_Exercise brief_:
Each line, starting at the one with "Task: Click 11/5/2022" and running to the end of the data below, is to be set down again exactly, both ends included; leave pictures out.

Saved entries:
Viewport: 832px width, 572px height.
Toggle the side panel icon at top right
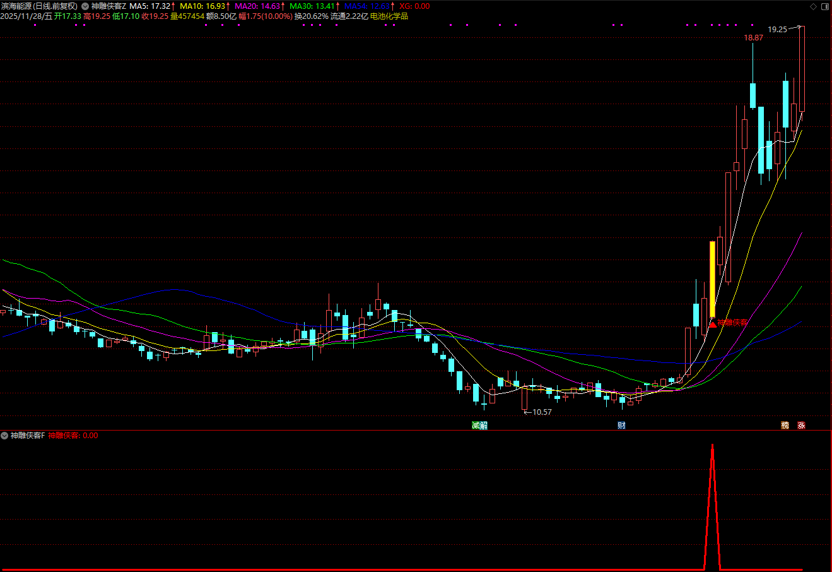pos(824,6)

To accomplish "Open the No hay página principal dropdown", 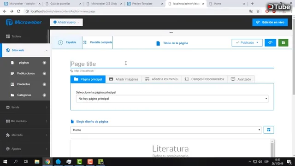I will pos(172,99).
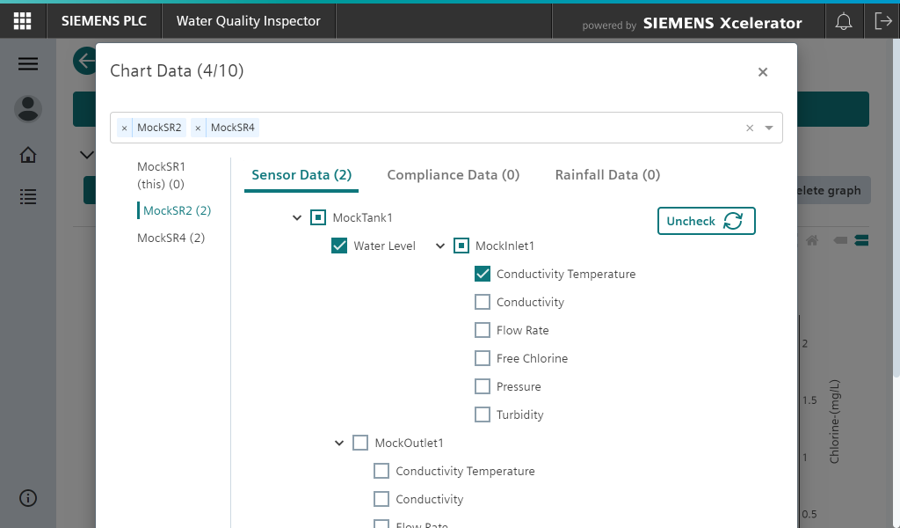
Task: Open the hamburger menu in the sidebar
Action: pyautogui.click(x=27, y=62)
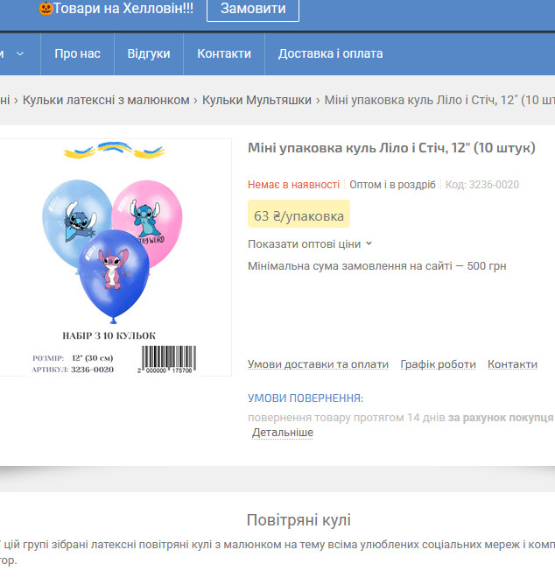555x578 pixels.
Task: Select the Повітряні кулі section heading
Action: [x=299, y=520]
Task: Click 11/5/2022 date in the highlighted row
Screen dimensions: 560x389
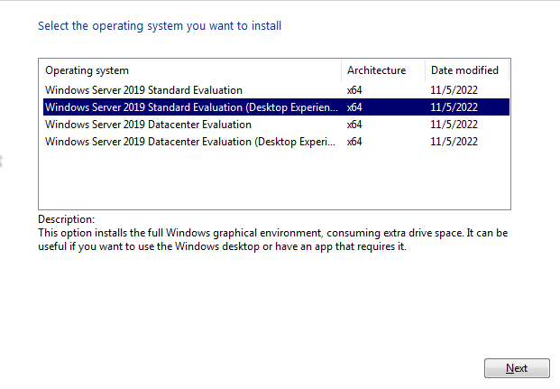Action: click(454, 107)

_Answer_:
Task: Click 11/5/2022 date in the highlighted row
Screen dimensions: 560x389
Action: click(454, 107)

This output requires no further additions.